ROANOKE TIMES

                         Roanoke Times
                 Copyright (c) 1995, Landmark Communications, Inc.

DATE: FRIDAY, January 17, 1992                   TAG: 9201170541
SECTION: EDITORIAL                    PAGE: A-10   EDITION: METRO  
SOURCE: 
DATELINE:                                 LENGTH: Medium


2.5 CENTS IS RIDICULOUS

A SENSE of logic and fairness lends appeal to Gov. Wilder's proposed tax on health-care providers. Medical costs are, after all, a principal source of the half-billion-dollar-plus shortfall the governor's budget must cover. So why not take a little from one pocket to put in the other?

The idea isn't obnoxious. But another, better option is available, one offering neater symmetry. It's a tax that could improve public health and reduce health-care costs even as it helps cure the state's fiscal maladies.

Raise the cigarette tax!

Consider:

Virginia's current excise tax on a pack of cigarettes, 2.5 cents, is the lowest in the country. It hasn't changed since 1967, when it was lowered (!) from 3 cents.

By contrast, 18 states since 1989 have raised their tobacco taxes significantly. Texas raised its cigarette tax from 26 to 41 cents a pack, California from 10 to 35 cents, Florida from 24 to 34. West Virginia charges 17 cents a pack.

Thirty years ago, a pack of cigarettes cost about 25 cents. Combined state and federal excise taxes in Virginia amounted to 45 percent of the retail price. By 1991, the cost of a pack had risen to about $1.50 - but even with increases over the years in the federal tax, the combined state and federal taxation had fallen to less than 15 percent of the retail price.

Thirty states have excise taxes of 20 cents or more. The federal government applies a 20-cent tax, set to rise to 24 cents in 1993. Right now, Virginia is sending big amounts of excise-tax dollars to Washington every year, while keeping little for itself.

According to calculations by the state Board of Health, Virginia could increase state revenues by well over $100 million a year if it were to tax cigarettes at the same rate that the federal government charges. A 24-cent-per-pack tax would place Virginia about in the middle of cigarette tax rates of all the states.

So the question is: What are we waiting for?

The answer has something to do, of course, with the tobacco lobby's influence in Richmond. But this isn't an acceptable answer.

The advantage of sin taxes is that they may discourage consumption. Sure, some smokers will travel to other states to buy cigarettes. But Canada borders U.S. outlets, yet still finds it worthwhile to tax cigarettes to the point that they cost about $4 a pack.

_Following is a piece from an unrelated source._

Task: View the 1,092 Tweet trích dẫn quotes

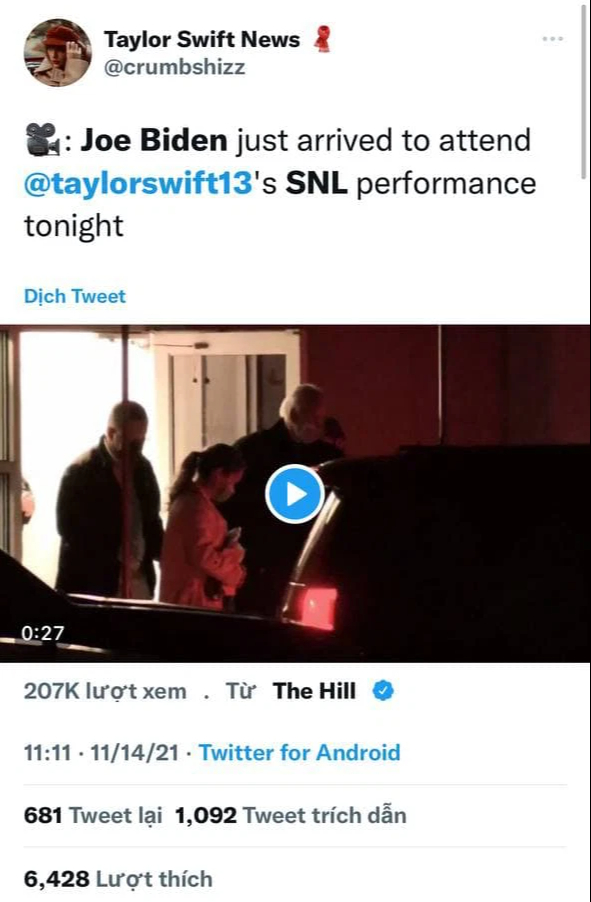Action: tap(291, 815)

Cigarette consumption is declining. If sin taxes reduce it further - and studies suggest they might, especially among teen-agers - then revenues would decline. That's OK, too, for a simple reason: Smoking not only kills people (more than 7,000 Virginians every year), it also exacts huge costs that a 24-cent or even a 50-cent tax wouldn't come close to recovering.

The American Lung Association estimates that every pack of cigarettes burns up $2.17 in medical and insurance bills and lost productivity. With sales of 719,000 packs in Virginia in 1990, that comes to about a $1.6 billion yearly economic loss.

As Medicaid and other health-care costs drive up the price of government in Virginia, it makes sense to raise the cigarette tax - as Cabell Brand, chairman of the state Board of Health, officially recommended last month.

The same logic applies to alcoholic beverages. Doubling Virginia's taxes on wine, beer and ABC-store products would raise $100 million in new state revenues, according to Health Board calculations. And this would only bring Virginia's alcohol taxes in line with rates in such states as North and South Carolina, Florida and Alabama.

Combined, the increases in cigarette and alcohol taxes would add perhaps $200 million a year to the state's coffers. Brand (the Salem businessman and chairman of Total Action Against Poverty) and the state Health Board propose to commit these revenues to a long-range plan for improving primary health care and emphasizing prevention of illness in Virginia.

Lawmakers can recognize the merits of this plan without dedicating tax revenues to it. Too much earmarking of taxes isn't wise. The assembly would be wise, though, to raise the tobacco and alcohol levies, and substantially, as part of a comprehensive tax package. To do otherwise would be to favor special interests over the health of Virginia's government and citizens.